Yeah, I'm not expecting us to walk away in 2025 and say "See, we fixed that."
The group has compiled a list of proposals so the state can meet its obligations — including the establishment of a Clean Water Fund, a program to help farmers pay for improvements that reduce the amount of pollution that flows into the Susquehanna watershed and limits on the use of fertilizer on lawns and in developed areas. It has also compiled a list of ways to pay for it, including revamping the state income tax, imposing a tax on single-use plastic bags and a fee for stormwater drainage and increasing fees to dump trash.
“What we’ve provided is a legislator toolbox,” said Renee Reber, PennFuture’s campaign manager for watershed advocacy who wrote the report. “It’s possible that there is a pathway forward. It’s time to stop kicking the can down the road and take action now.”
PennFuture’s senior director of government affairs, Ezra Thrush, said, “It’s time for Pennsylvania to kick it up a notch.”

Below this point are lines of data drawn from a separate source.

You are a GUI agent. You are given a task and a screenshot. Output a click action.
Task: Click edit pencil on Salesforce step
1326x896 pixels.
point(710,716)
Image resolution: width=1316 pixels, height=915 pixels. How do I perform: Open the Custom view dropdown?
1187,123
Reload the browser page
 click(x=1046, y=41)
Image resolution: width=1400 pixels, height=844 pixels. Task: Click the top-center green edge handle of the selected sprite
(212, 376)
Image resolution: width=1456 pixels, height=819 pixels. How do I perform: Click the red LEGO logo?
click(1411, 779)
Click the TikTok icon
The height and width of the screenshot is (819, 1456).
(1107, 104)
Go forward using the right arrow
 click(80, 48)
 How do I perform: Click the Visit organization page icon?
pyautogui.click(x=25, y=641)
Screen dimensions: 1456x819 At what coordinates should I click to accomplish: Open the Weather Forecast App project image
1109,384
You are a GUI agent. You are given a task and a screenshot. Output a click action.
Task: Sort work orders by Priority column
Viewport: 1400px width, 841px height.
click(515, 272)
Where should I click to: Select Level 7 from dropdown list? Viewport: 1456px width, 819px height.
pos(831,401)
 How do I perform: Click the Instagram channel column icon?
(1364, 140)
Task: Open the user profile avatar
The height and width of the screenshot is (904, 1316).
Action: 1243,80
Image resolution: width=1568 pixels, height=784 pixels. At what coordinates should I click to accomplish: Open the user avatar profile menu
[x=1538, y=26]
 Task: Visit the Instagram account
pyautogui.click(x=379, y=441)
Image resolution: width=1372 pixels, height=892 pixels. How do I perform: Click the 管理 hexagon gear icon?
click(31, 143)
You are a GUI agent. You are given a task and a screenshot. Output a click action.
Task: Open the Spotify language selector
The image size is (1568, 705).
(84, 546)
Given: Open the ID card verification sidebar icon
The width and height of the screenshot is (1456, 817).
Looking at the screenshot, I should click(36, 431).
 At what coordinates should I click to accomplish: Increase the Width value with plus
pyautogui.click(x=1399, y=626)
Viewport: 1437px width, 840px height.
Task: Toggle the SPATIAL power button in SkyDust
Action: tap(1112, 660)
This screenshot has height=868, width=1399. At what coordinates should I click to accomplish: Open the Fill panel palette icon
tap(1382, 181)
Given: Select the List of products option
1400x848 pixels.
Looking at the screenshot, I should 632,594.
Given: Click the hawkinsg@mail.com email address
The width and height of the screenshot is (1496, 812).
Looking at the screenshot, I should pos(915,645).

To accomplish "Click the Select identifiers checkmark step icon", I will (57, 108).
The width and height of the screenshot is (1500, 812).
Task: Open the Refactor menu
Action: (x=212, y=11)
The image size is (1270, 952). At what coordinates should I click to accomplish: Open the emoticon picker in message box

Legislation that would enact many of the measures PennFuture has proposed has been introduced during past legislative sessions but has often failed. For instance, a bill that would set limits on the use of fertilizer – aimed mainly at commercial lawn services – has been introduced in the state Legislature during every session for the past decade or so and has failed to gain passage. Meanwhile, both Maryland and Virginia passed such laws – 11 years ago.
. . .
The problem is politics, as is everything in Harrisburg. It’s a tough sell, Yaw said. “A lot of my constituents don’t even know where the Chesapeake Bay is,” he said. “It’s 300 miles away. Why should we care? The way I look at it is it’s not an environmental issue. It’s a living issue.”
I see this as the biggest bar. What would motivate Pennsylvanians to pay half a billion a year to clean up something of very little consequence to them? I've been trying to think of ways for Maryland and Virginia to overcome the indifference of the upstream states, but I have not found it.
Complicating matters, he said, is how Pennsylvania government functions. He recalled a few years back, the bay commission heard from an expert who was going to describe the political processes in the three states represented on the commission. Yaw believed it would be “a waste of time,” but as the presentation went on, he was stunned. Both Maryland and Virginia have more streamlined legislative processes and fewer local government entities to deal with. Pennsylvania has a cumbersome process and 67 county governments, 2,500 municipal governments, 2,500 public authorities and 500 school districts.
“Representatives from Maryland and Virginia said, ‘We don’t see how you get anything done in Pennsylvania,’” Yaw said. “Pennsylvania is really different.”
Yeah, Pennsylvania has odd government, boroughs, townships, counties. Someday when Alex understands it he can explain it to me.